▶ _DATA_
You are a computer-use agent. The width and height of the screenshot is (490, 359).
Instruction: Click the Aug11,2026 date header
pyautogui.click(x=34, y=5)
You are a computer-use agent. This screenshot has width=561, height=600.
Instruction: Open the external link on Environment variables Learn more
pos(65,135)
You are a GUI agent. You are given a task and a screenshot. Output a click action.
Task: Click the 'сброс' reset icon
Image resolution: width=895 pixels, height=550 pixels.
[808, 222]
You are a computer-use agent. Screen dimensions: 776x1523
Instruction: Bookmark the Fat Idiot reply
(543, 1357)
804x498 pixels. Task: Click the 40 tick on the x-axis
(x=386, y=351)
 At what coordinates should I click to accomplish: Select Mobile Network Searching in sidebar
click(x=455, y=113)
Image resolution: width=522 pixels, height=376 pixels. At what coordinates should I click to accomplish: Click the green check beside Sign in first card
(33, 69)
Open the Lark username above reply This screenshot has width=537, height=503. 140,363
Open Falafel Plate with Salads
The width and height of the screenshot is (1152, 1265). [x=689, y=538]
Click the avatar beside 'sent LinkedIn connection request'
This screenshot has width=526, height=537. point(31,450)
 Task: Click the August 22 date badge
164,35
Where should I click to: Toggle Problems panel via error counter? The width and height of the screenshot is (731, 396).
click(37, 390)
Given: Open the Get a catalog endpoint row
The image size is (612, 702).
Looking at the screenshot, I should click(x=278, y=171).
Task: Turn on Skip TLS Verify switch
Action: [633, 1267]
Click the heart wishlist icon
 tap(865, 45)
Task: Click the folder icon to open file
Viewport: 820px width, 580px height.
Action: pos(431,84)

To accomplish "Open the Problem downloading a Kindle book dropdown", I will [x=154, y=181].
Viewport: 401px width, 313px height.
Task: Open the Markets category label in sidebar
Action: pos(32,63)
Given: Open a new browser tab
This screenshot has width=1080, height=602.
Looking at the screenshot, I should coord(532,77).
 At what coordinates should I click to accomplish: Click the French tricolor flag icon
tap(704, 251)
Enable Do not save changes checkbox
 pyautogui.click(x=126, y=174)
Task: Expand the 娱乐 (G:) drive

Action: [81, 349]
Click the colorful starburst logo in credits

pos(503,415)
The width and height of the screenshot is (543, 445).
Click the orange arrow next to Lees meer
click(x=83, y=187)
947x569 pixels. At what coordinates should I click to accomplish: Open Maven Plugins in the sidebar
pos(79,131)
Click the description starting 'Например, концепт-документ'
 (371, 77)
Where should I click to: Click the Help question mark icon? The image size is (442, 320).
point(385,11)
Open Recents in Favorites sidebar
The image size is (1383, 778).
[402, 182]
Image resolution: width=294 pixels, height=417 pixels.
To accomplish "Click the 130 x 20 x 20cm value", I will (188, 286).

▶ _SET TASK_
Retype word for word the lines that run from the one containing "947x569 pixels. At" through the end of the listing.

▶ _RIGHT ANSWER_
947x569 pixels. At what coordinates should I click to accomplish: Open Maven Plugins in the sidebar
pos(79,131)
Click the description starting 'Например, концепт-документ'
 (371, 77)
Where should I click to: Click the Help question mark icon? The image size is (442, 320).
point(385,11)
Open Recents in Favorites sidebar
The image size is (1383, 778).
[402, 182]
Image resolution: width=294 pixels, height=417 pixels.
To accomplish "Click the 130 x 20 x 20cm value", I will (188, 286).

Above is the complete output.